At any time the Music House is populated with ten or a dozen keyboard instruments; for this concert the featured instruments were a forty-year old veteran of the Dowd Boston shop, a copy of a double keyboard Pascal Taskin, and a relatively newer instrument, unapologetically a Richard Kingston double in the French style. The Kingston, played by Elaine Funaro, was ranged crossways along a short wall, with the Dowd, played by Beverly Biggs, along the adjoining wall to the right, giving Funaro a clear line of sight to Biggs. Both instruments were in tune and in tune with each other. More importantly, both performers were in tune with each other, or in alignment or in communion, or whatever you please, making this a joyful and powerful performance.
The Dance Suite of 1705 by Gaspard Le Roux began with an Allemande (La Vauvert) with both instruments playing. The Gavotte en rondeau had its movements played in alternatim by the two instruments. This provided the audience with a good opportunity to compare and contrast the two instruments. The suite also includes a pair of minuets and a courante and terminal gigue.
The performers had compiled their own Suite des Oiseaux: Rameau’s “La Poule” and “Le Rappel des Oiseaux” and Couperin’s “Le Dodo ou L’amur au Berçeau.” Biggs took “La Poule,” registered very conventionally; Funaro chose to play “Le Rappel” on the very nasal four-foot register, one octave down. The contrast could not have been any more charming. Then Bigg’s best solo playing of the concert, “Le Dodo,” very tranquil.
A pairing of Louis Couperin’s unmeasured Prelude in D minor with François Couperin’s “L’Imperiale,” from Les Nations, proved very clearly that Funaro and Biggs, both outstanding on their own, made music bigger than the sum of the parts when playing together. Funaro’s canny ability to read the nuances of Biggs’s playing almost before a key was struck made the first movement, Vivement, incredibly clean. This was followed by a fine Légérement. The final Vivement was fugal; what fun to hear and see the subject being passed back and forth between the two players.

....

▸ Directives
[1] In the concert review, who played the Kingston?
[2] Reproduce the concert review starting with "At any time" and going on through "and powerful performance.", substituting "survivor" for "veteran".
Rely solely on the concert review above.

▸ Data excerpt
....

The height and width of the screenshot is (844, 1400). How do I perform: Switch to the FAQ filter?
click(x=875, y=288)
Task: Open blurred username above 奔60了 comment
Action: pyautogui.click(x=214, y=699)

....

▸ Solved problems
[1] Elaine Funaro

[2]
At any time the Music House is populated with ten or a dozen keyboard instruments; for this concert the featured instruments were a forty-year old survivor of the Dowd Boston shop, a copy of a double keyboard Pascal Taskin, and a relatively newer instrument, unapologetically a Richard Kingston double in the French style. The Kingston, played by Elaine Funaro, was ranged crossways along a short wall, with the Dowd, played by Beverly Biggs, along the adjoining wall to the right, giving Funaro a clear line of sight to Biggs. Both instruments were in tune and in tune with each other. More importantly, both performers were in tune with each other, or in alignment or in communion, or whatever you please, making this a joyful and powerful performance.